If we choose to be present in life, to be open to love and to strive for the things we want, we are going to meet disappointment – probably many times. And WOW does it hurt. It’s physical – almost airless.
This may apply to you now – or in times ahead: as low as we can feel, this place down here on our knees is where we all learn who we really are. In the belly of disappointment, if you sit with your pain you’ll discover resilience and courage quietly waiting there for you to rise again.
The greatest amongst us have failed and failed again; muscle fibre must be ripped to be rebuilt stronger – and so must you. You can choose victim or warrior, the choice is yours and will define how you face the days to come.
Here are some ideas on handling disappointment and rising again.
Be curious about your feelings.
Get past the big three: Blame, Anger and Righteousness, which we use to deflect pain like Wonder Woman’s golden wristbands. Underneath those red hot emotions used to protect yourself, sits your warrior heart, tender – exposed and strong.
Examine your feelings of shame, fear, rejection and despair; where do they come from? They hurt like hell, but they won’t kill you. Unpack them, feel them; a lot of the sting will pass when you have examined the worst.
We put so much energy into not feeling raw and painful emotions, yet the quickest way to let them go is to stop resisting them. This is not about dwelling in a dark place; this is about facing your fear and seeing it for what it is; the sooner you do, the sooner you’ll take flight again.
Give yourself a reality check.
Drop the story and drama and look at the situation, devoid of your hot and heavy emotions. What has really happened? What is the real cost physically, emotionally, socially and financially? Get some distance from yourself and look at the situation objectively; you may not be able to see it yet, but good will come of this if you do not create a victim story.
Be really brave and write a benefit list; a list of 20+ benefits that will come from your experience. I know it sucks, I’ve done it myself, thrashing about yelling, “there is NO benefit!” Then I get over myself and often this one simple task is a turning point.
Vulnerability is strength.
I don’t see vulnerability as weakness; I see it as an extraordinary strength. When we accept and love ourselves – broken and flawed, big-hearted and hopeful – nothing can harm us.
If you are feeling smashed and broken, open yourself to the warrior within – your strong heart is right there, fuel it with self-love. We all fuck up – every single one of us, over and over again. The moment we stop trying to hide our mistakes we are free; it is the pretending that is exhausting. Take responsibility for every choice and every step you have made, do not choose victim.
When pain is known and self-love present, we can stand in the storm of anything.
Vulnerability is strength, authenticity impenetrable.

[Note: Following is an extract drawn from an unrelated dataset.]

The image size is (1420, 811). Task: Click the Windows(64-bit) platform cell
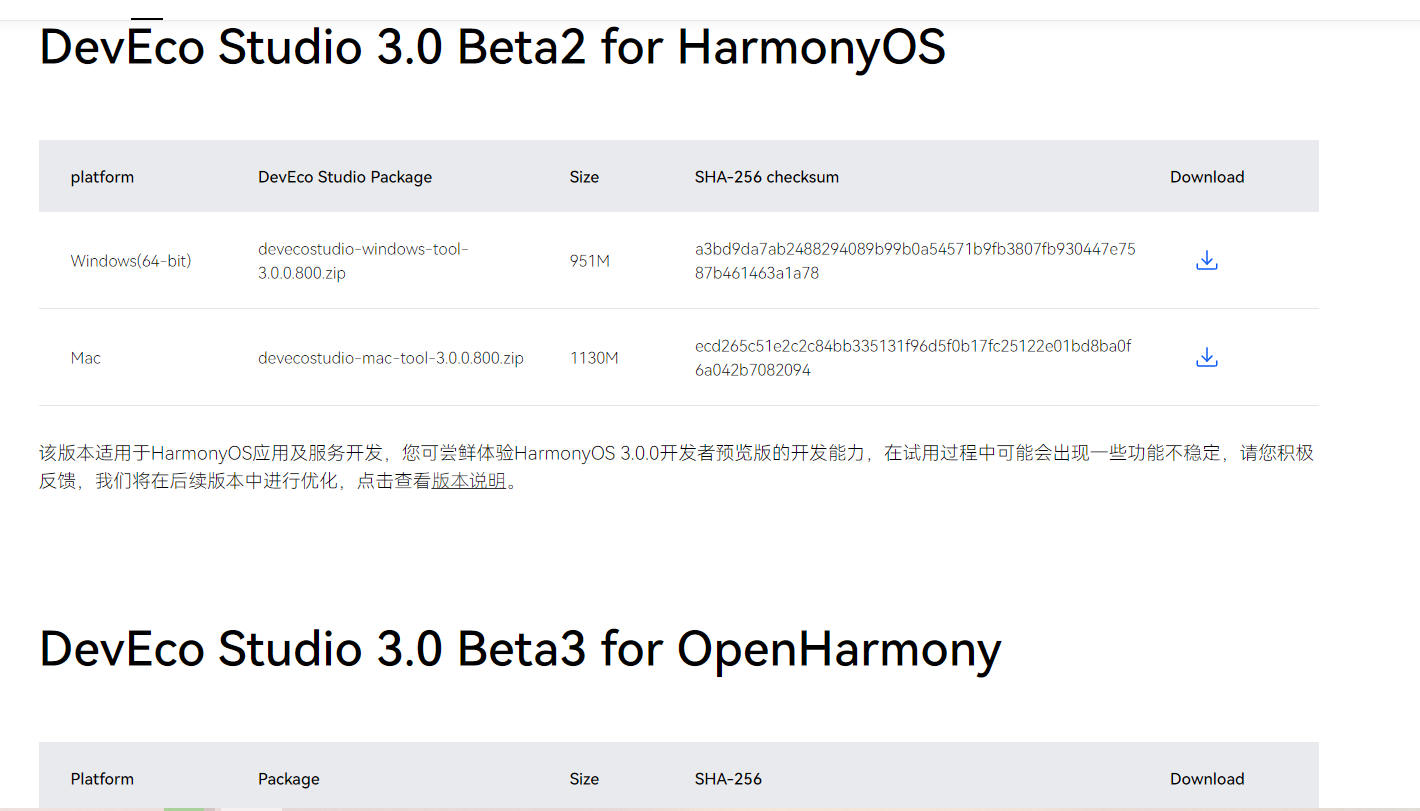click(x=131, y=261)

I’ll help you start your benefits list!
Creativity and Clarity are two benefits that come from failure and loss. If your back is against the wall and your resources and options limited, let go of panic and fear, focus on solutions and outcomes.
Take your foot off the brake which is driven by fear, allow your clever, conscious brain to swing into action and start finding creative solutions. Your conscious brain is the happiest when it is problem-solving, but you must give it the space and oxygen to be brilliant. You must focus on what you want, not what you don’t want.

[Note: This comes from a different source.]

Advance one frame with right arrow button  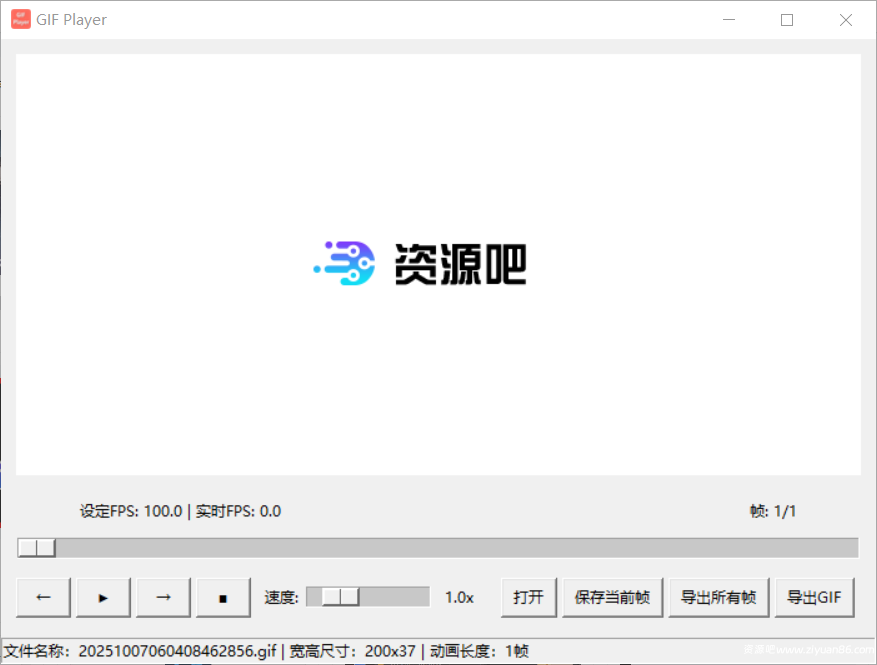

Walk, dance, scream, cry – turn the music up and breathe in possibilities; the solutions are right there to be uncovered.
Clarity is a beautiful benefit that comes when we have screwed up or are in the rawness of loss. We stop caring what others think; there is a clarity that cuts away the bullshit and we figure out what is important and what is not.
By shedding the need to be presentable, right or perfect we discover what we want, who we are and what our purpose is – hitting rock bottom can be the greatest gift you’ll ever receive.
Easy is dead boring; the richness of life is felt when we experience it all. Exquisite joy, lust and love, the lonely depths of failure, the sickening feeling of regret and the soaring heights of success.
Choose warrior and out of the ashes you will rise: stronger, wiser,
broken and beautiful.
Before you head off on your great white horse, how do you rise?